By, Syafril Sjofyan *)
Edan ! Raja Tega! Jokowi dan anak-anaknya Gibran dan Kaesang berkhianat terhadap partai yang membesarkannya. Secara tidak bermoral alias “brutal” mengabaikan institusi Partai yang telah menjadikan diri mereka besar. Sebelumnya mereka bukan siapa-siapa.
Andil PDIP membesarkan mereka sejak Jokowi dijadikan walikota Solo, lalu Gubernur DKI Jakarta, kemudian memilih Jokowi menjadi capres pada dua kali Pilpres.
Begitu juga Gibran tiga tahun lalu diberi privileg (Golden Buzzer) menjadi walikota Solo, dengan membatalkan calon lain yang sudah disiapkan Mega sebelumnya.
PDIP memang memberikan kewenangan penuh kepada ketuanya Megawati hak tunggal untuk menentukan capres dan calon kepala daerah.
Kini secara “seragam” Jokowi maupun Gibran menyatakan secara gamblang “keterpilihan” mereka karena rakyat. Terlalu!!. Kacang lupa dengan kulitnya. Jika tidak ada partai yang mengajukan gimana rakyat akan memilih. Hal yang biasa pindah partai. Memang!. Banyak kasus pindah partai.
Lain halnya kasus Jokowi dan Gibran jelas berbeda. Ini maslah Etika berkaitan dengan moral. Megawati berkorban dirinya pada pilpres 2014. Mengalah memberikan kepada Jokowi. Pilpres 2024 Megawati “mengorbankan” anaknya Puan Maharani. Tidak menjadi cawapres.

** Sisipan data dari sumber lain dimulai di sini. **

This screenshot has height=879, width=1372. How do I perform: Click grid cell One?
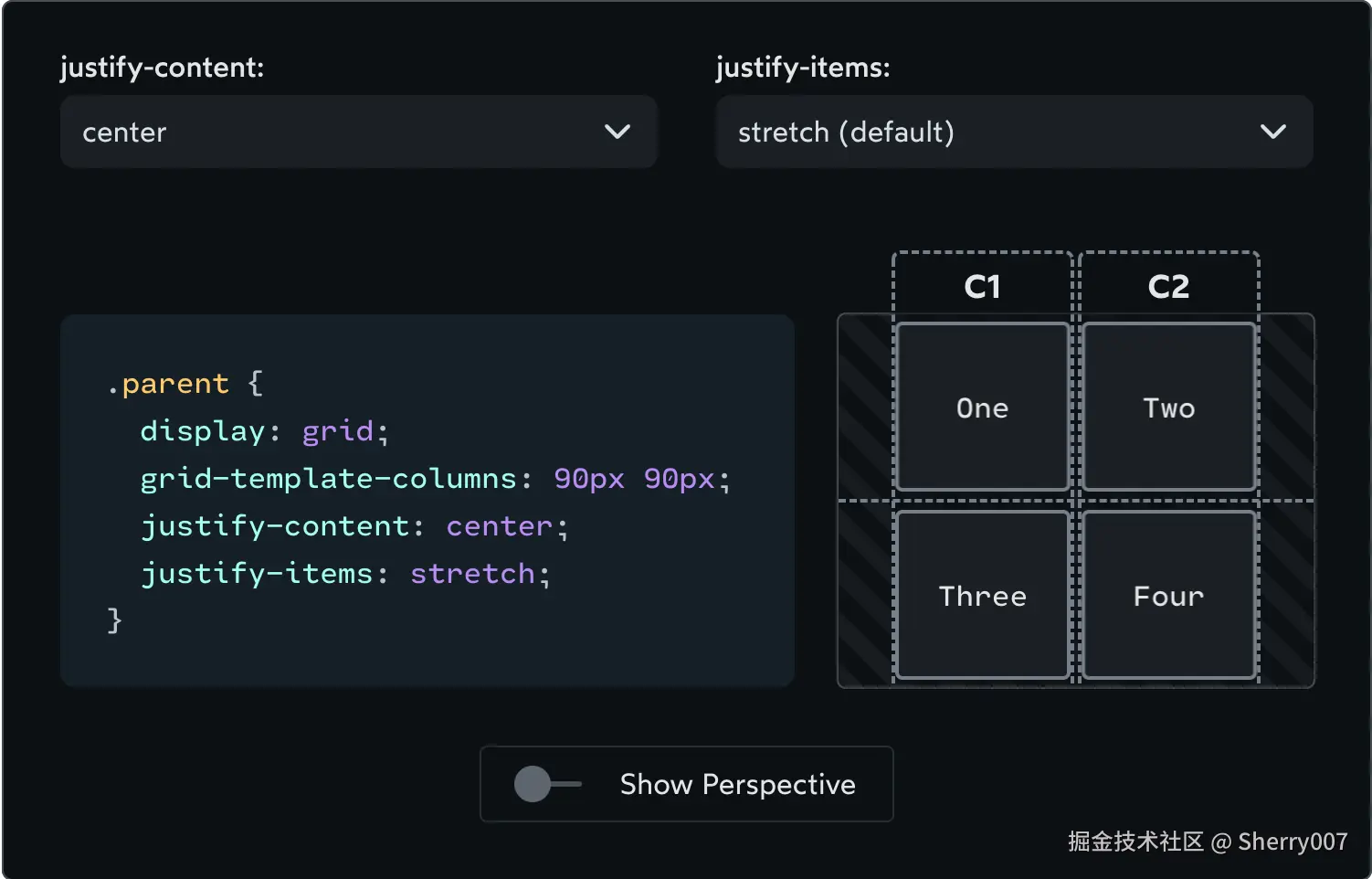[982, 408]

Akan halnya Jokowi malah “ngotot” menjadikan putranya menjadi Cawapres. Karena tidak memungkinkan melalui PDIP. Tidak bermalu mempergunakan “pengaruhnya” sebagai Presiden, terhadap partai-partai. Bukan rahasia lagi elit partai berpikir pragmatis. Sebagian tersandera.. Begitu juga “mempengaruhi” lembaga Yudikatif MK, sehingga terjadi skandal Mahkamah Keluarga.

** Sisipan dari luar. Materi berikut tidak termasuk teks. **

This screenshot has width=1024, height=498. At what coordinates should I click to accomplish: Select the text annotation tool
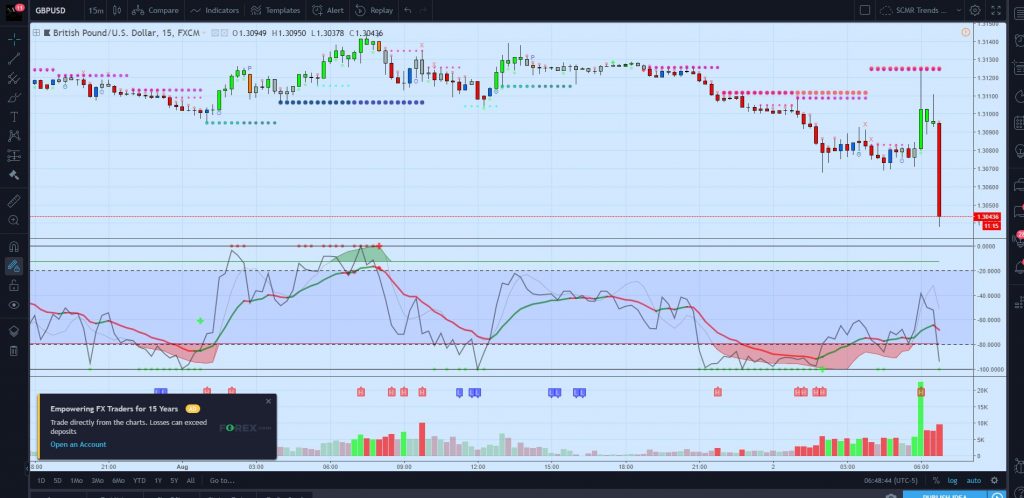point(14,116)
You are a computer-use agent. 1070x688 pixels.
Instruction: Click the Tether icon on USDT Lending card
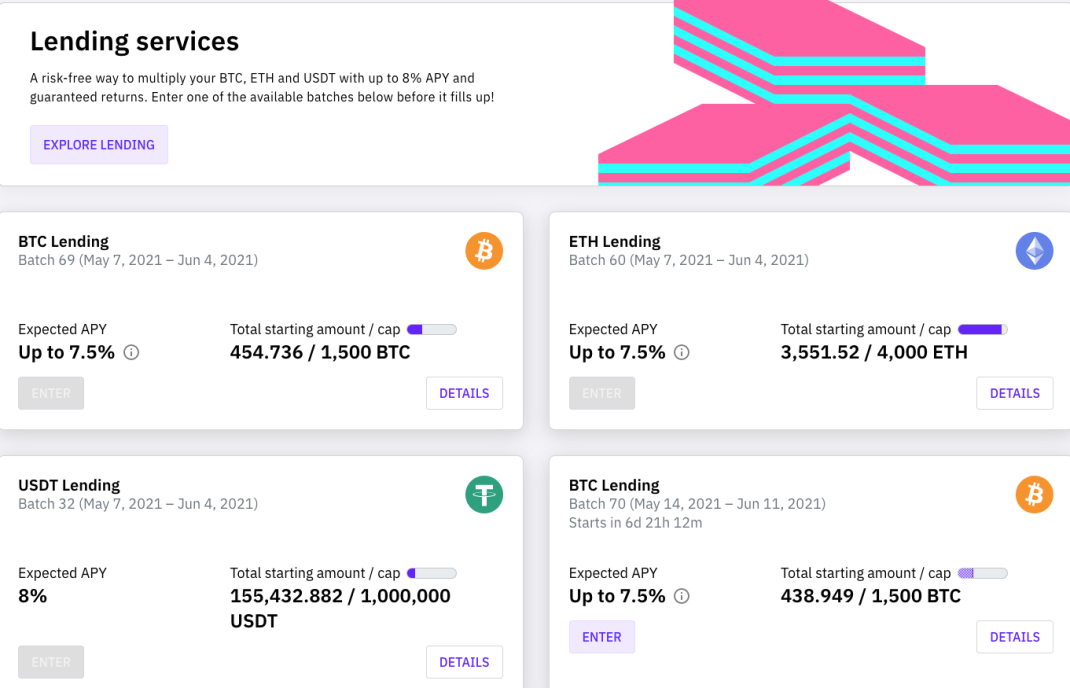click(x=484, y=494)
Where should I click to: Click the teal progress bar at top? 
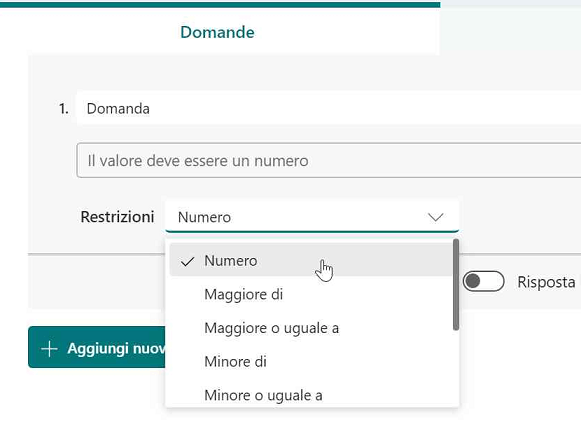pos(220,4)
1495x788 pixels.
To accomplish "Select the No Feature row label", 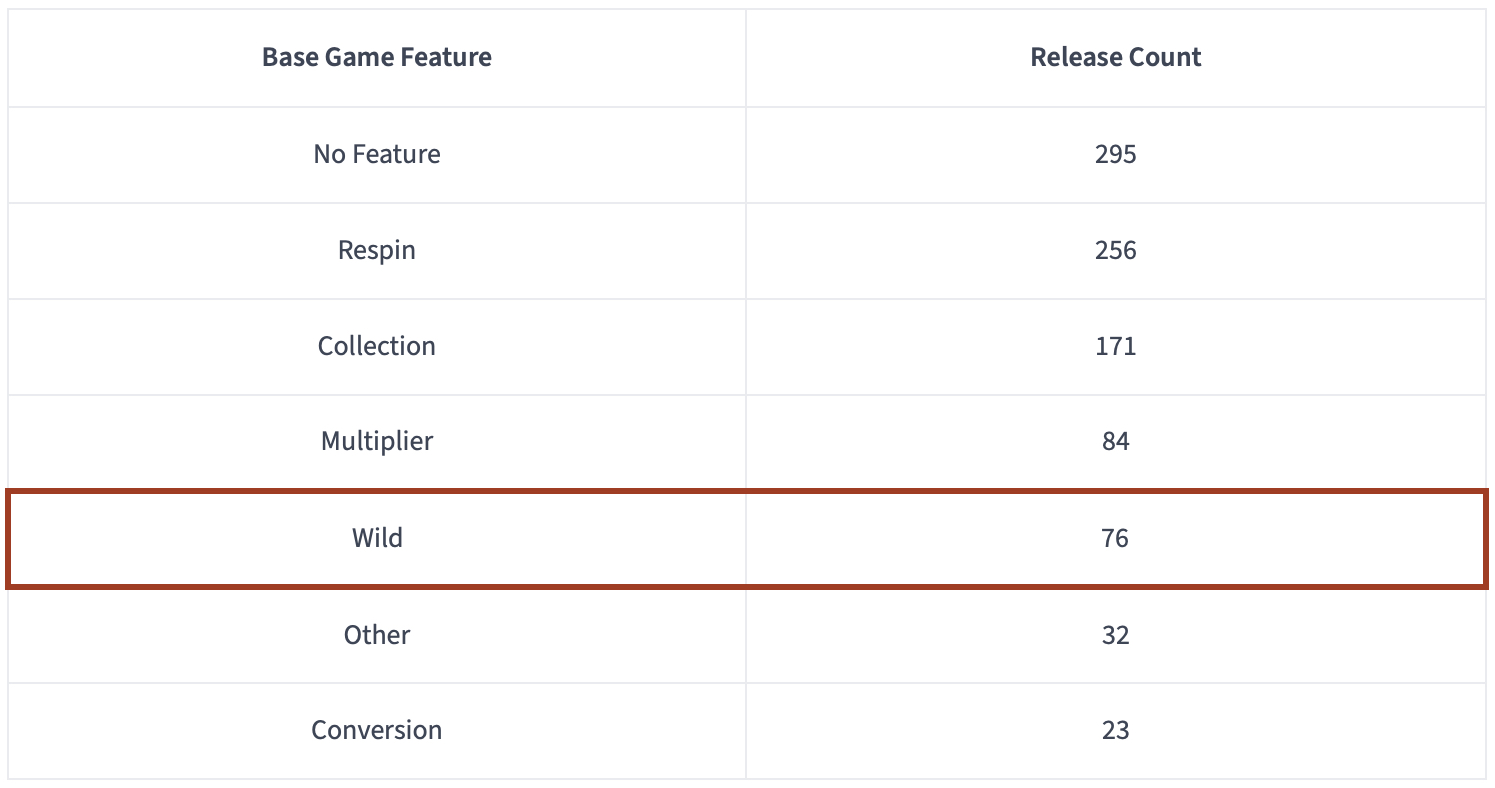I will (x=377, y=154).
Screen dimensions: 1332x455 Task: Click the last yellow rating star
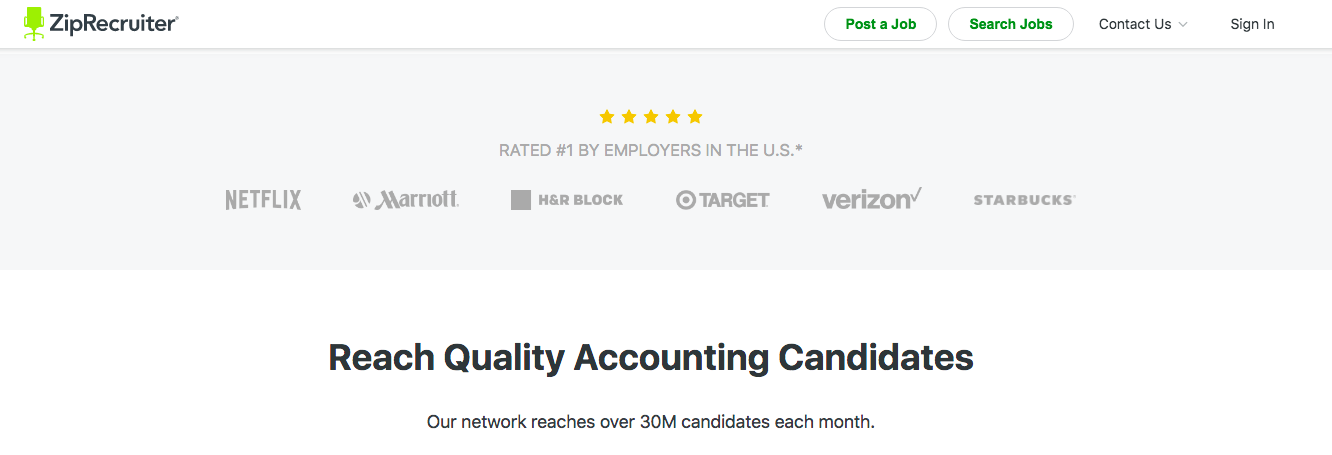coord(695,117)
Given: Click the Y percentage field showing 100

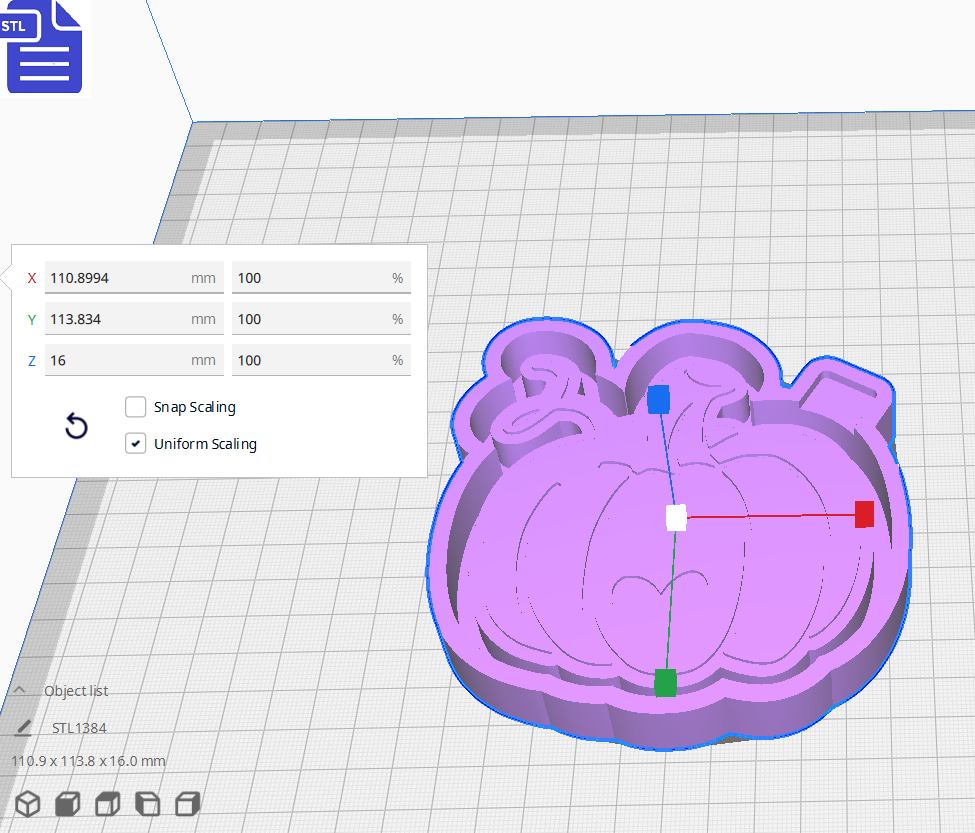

Gugatan ke MK meloloskan Gibran menjadi cawpres. Penggugat tidak punya legal standing terhadap pasal UU yang diuji. Tetap disidangan. UU Pemilu merupakan Open Legal Policy, adalah kewenangan DPR/ Presiden untuk merubah. Bukan kewenangan MK merubah prasa UU tersebut.
Disidangkan oleh pamannya Gibran sang Ketua MK Anwar Usman. Jelas melanggar UU Kehakiman, yang melarang keras Hakim mempunyai hubungan kekariban. Lalu Permohonan gugatan dikabulkan dibacakan langsung dan diketok palu oleh pamannya Gibran untuk kepentingan keponakan nya Gibran, putranya Presiden Jokowi.

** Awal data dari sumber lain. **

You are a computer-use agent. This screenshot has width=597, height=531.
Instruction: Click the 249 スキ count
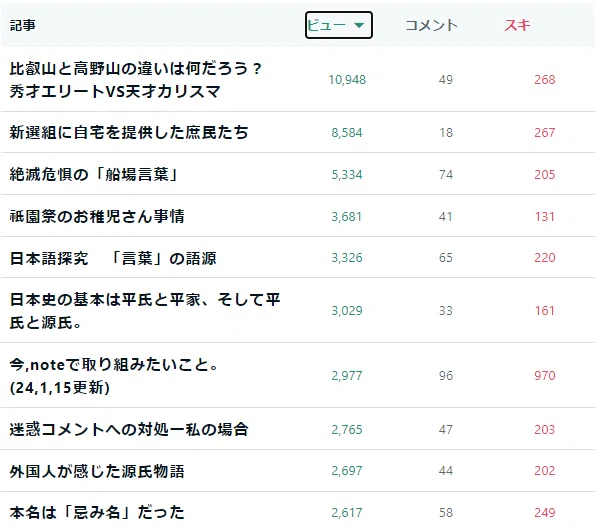click(x=544, y=512)
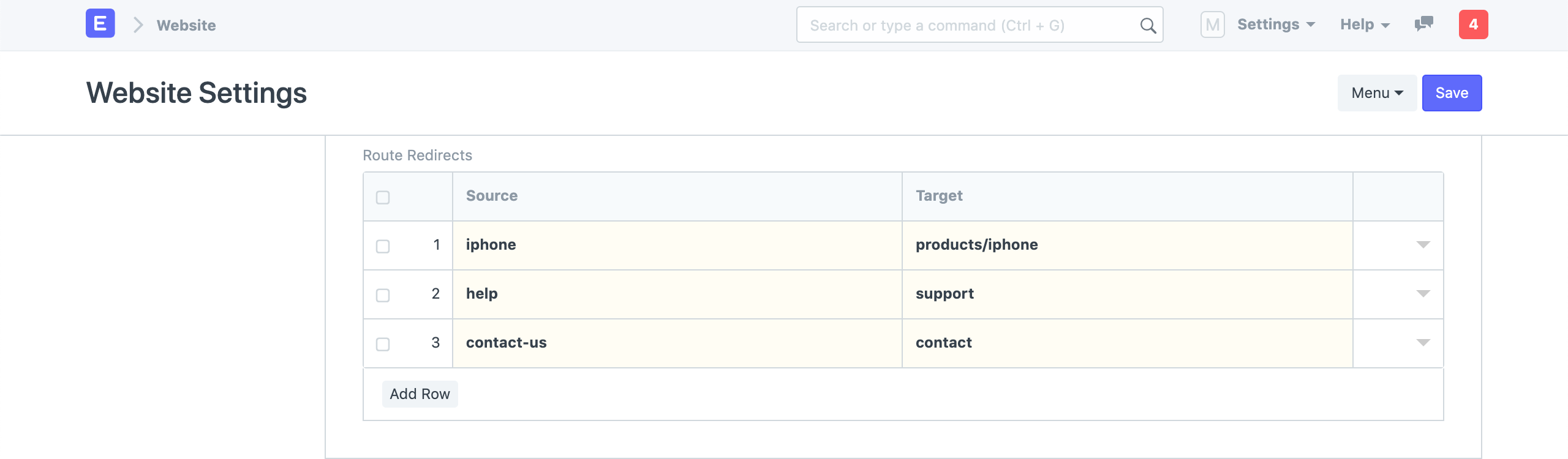This screenshot has width=1568, height=459.
Task: Click the Save button
Action: tap(1452, 93)
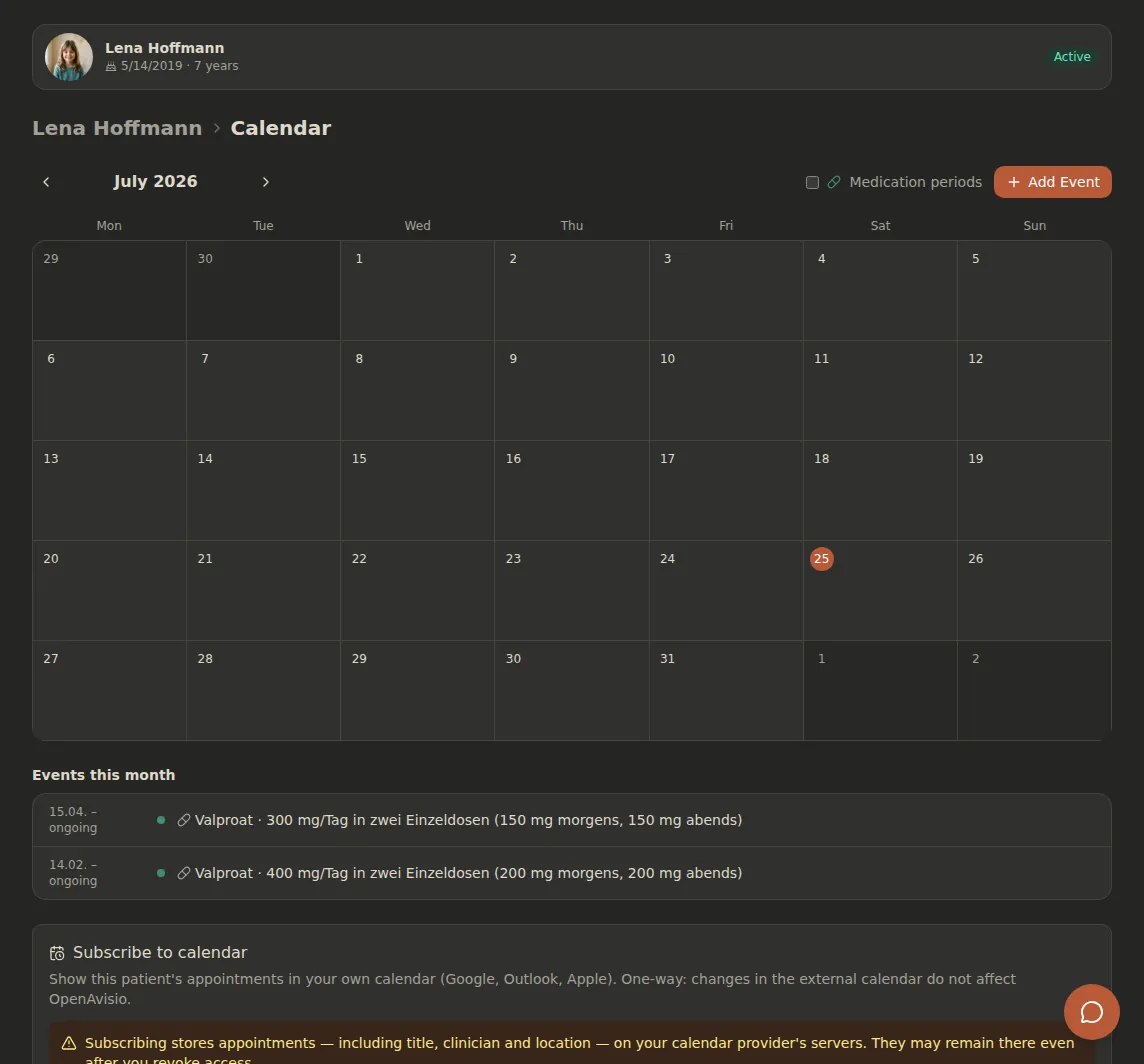The image size is (1144, 1064).
Task: Click the pill icon beside Medication periods
Action: [x=834, y=182]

Dengan dissenting opinion 5-4. 4 Hakim menolak. 5 Hakim menerima dengan catatan pada pengalaman jadi Kepala Daerah. 3 Hakim memberi catatan dengan pengalaman jadi Gubernur dan Walkot/Bupati. 2 Hakim lagi hanya boleh pengalaman Gubernur saja. Sesungguhnya keputusan aneh tersebut cacat hukum, tidak sah dan melanggar konstitusi.
Makamah Konstitusi yang tadinya begitu bermartabat. Jatuh anjlog menghina diri institusi menjadi olok-olok masyarakat. Banyak sebutan. Malu kalau diuraikan kepanjangan huruf K. Ulah satu keluarga.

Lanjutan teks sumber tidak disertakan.